Kaufmann is president of the West Virginia Hospital Association, a Charleston-based organization that represents the interests of hospitals all over the state. He spoke to the News Register, using the travel-nursing trend as an example of how and where difficulties can appear.

“It was a huge issue during COVID,” Kaufmann said of the need of West Virginia hospitals to bring in the pricier travel nurses to fill short-term gaps. He estimated there were three times as many travel nurses working in the state during the height of COVID as had been before the pandemic.

“It makes it a challenge when you’re (competing) against other parts of the country,” Kaufmann said of urban jobs that can offer travel costs and housing in addition to premium pay.

It’s a situation that is spilling beyond travel nursing, he noted. Doctors are sometimes on the move, as well, particularly in a place as rural as West Virginia.

“To attract a provider, you need patient volume,” Kaufmann said of luring specialists through such practices as doctor sharing. “Small communities are getting in really creative ventures.”

The COVID-driven trend of video calls is also pushing healthcare further down the tele-health road, he added. In addition to sharing doctors among physical locations, emerging technology is making it possible for doctors to do even something as traditionally hands on as wound care remotely if the need is there.

“The cameras are so good, even using individual cell phones,” he explained of such out-of-office visits.

Seeing various forms of remote work as long-term issues, Kaufmann said the medical community is targeting potential employees as early as high school, hoping “they live here, they love here, they want to stay here.”

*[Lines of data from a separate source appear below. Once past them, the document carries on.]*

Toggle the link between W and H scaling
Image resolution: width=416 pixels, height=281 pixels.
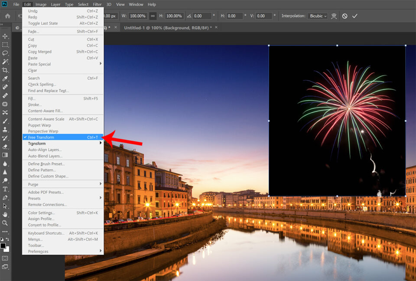pos(152,16)
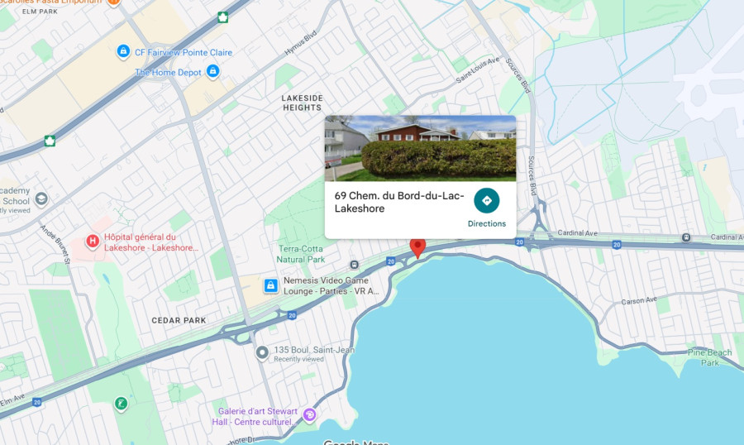Click the Cardinal Ave transit station icon
This screenshot has height=445, width=744.
click(685, 237)
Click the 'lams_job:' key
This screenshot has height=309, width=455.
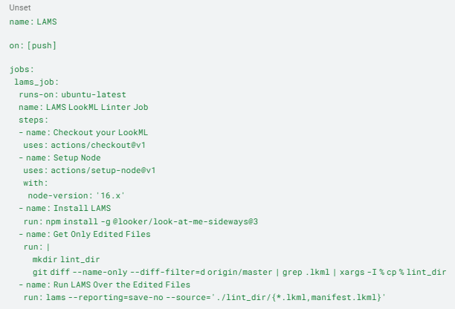36,82
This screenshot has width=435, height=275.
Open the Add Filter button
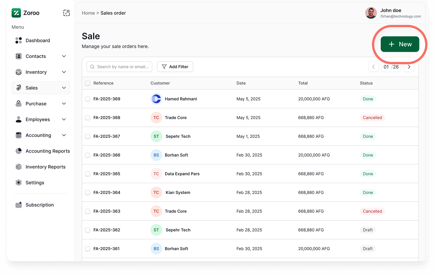point(175,67)
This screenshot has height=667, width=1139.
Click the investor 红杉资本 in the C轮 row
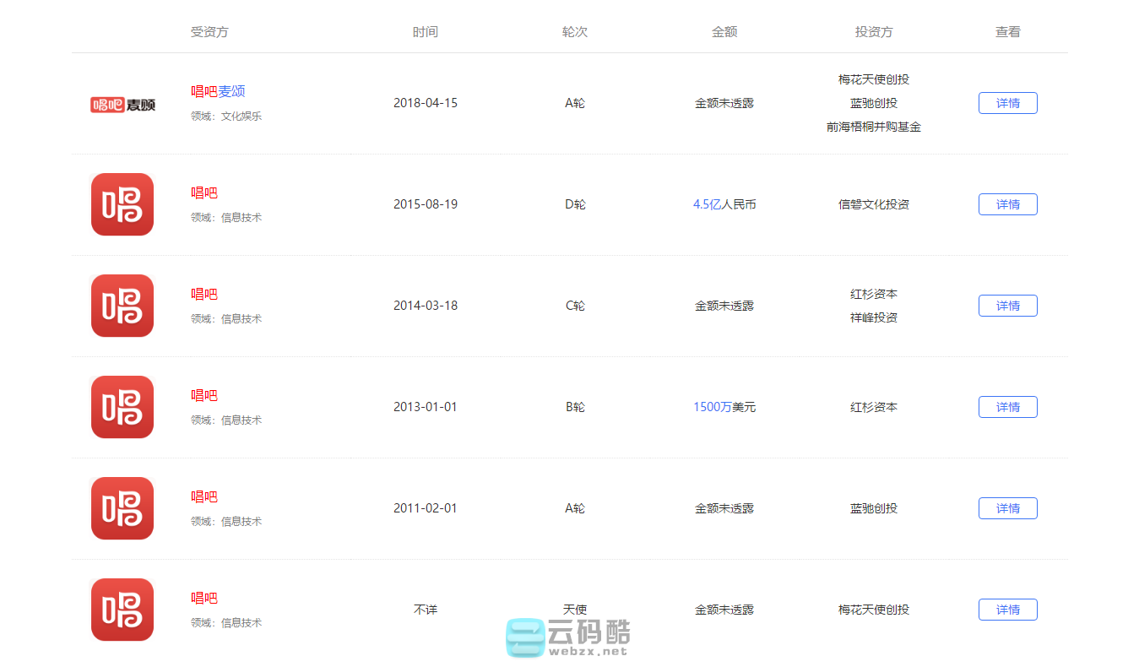873,294
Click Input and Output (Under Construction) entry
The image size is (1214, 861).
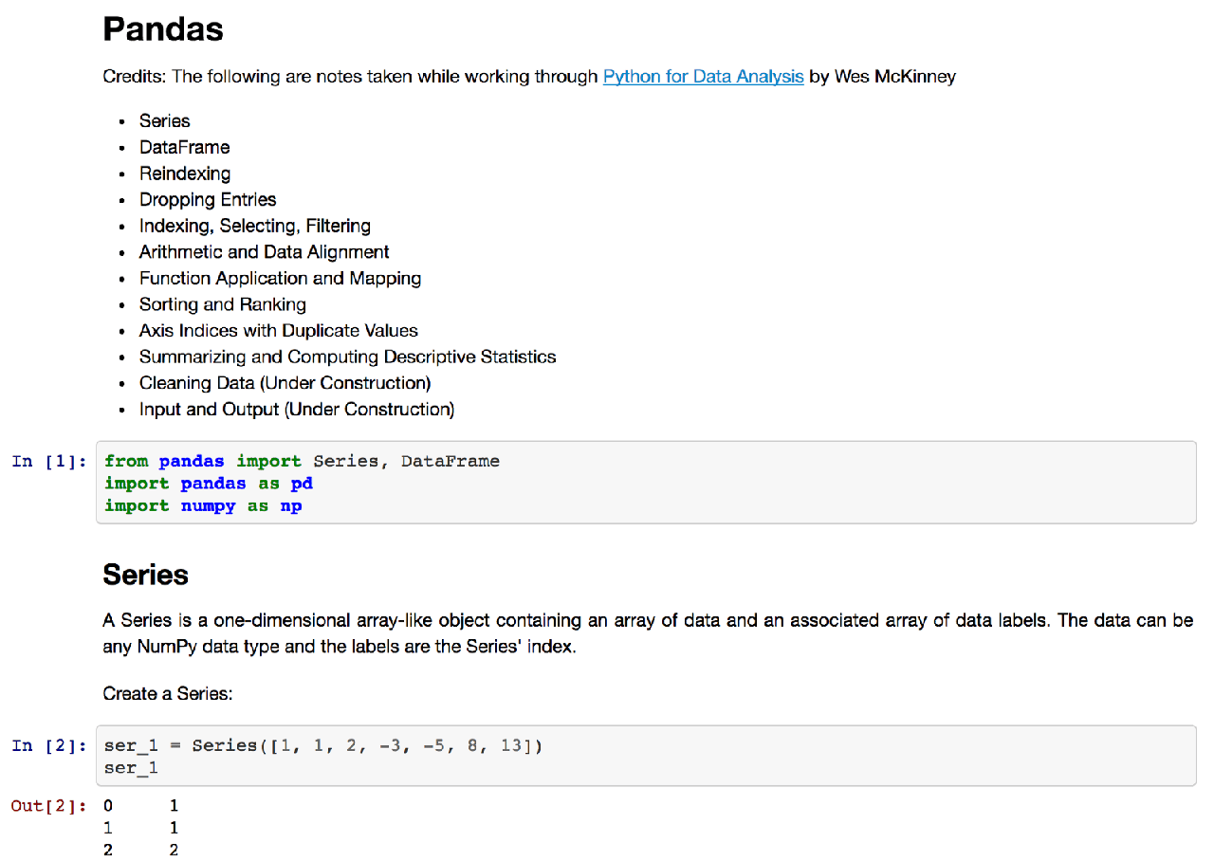(296, 410)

And, like the politicians interested in population growth, they are also hoping to attract some city docs or nurses here with whitewater rafting, hiking trails, low housing costs — whatever it takes. “Once they get here, they fall in love with it.”

Ironically, Kaufmann noted the political push for population depends, in part, on how well hospitals succeed at this. No one wants to move to a place where there is poor access to good healthcare, he said. Hospitals, schools, recreation, housing – it’s all part of the same package.

“Do I really want to move there?” Kaufmann identified as the critical question.

A follow-up question might be, “Will I be able to stay there?” suggested Brian Lego, a research associate professor with the West Virginia University Bureau for Business and Economic Research in Morgantown.

He mentioned yet another aspect of the remote-work arena — workers who live elsewhere and work in West Virginia. Offering the oil and gas sector as an example, he said conditions can change rapidly.

There was a point at which a large number of non-residents were coming into the state to work skilled jobs that can pay around $80,000 to $100,000 a year — spending a lot of that money right here. But as the industry has become more adept at side drilling — meaning fewer well sites above the ground — there is less need for quantity of workers than for top quality.

Pay may be higher than ever, but the jobs are simply fewer, Lego said. And, many of those who traveled here to work are on the road yet again.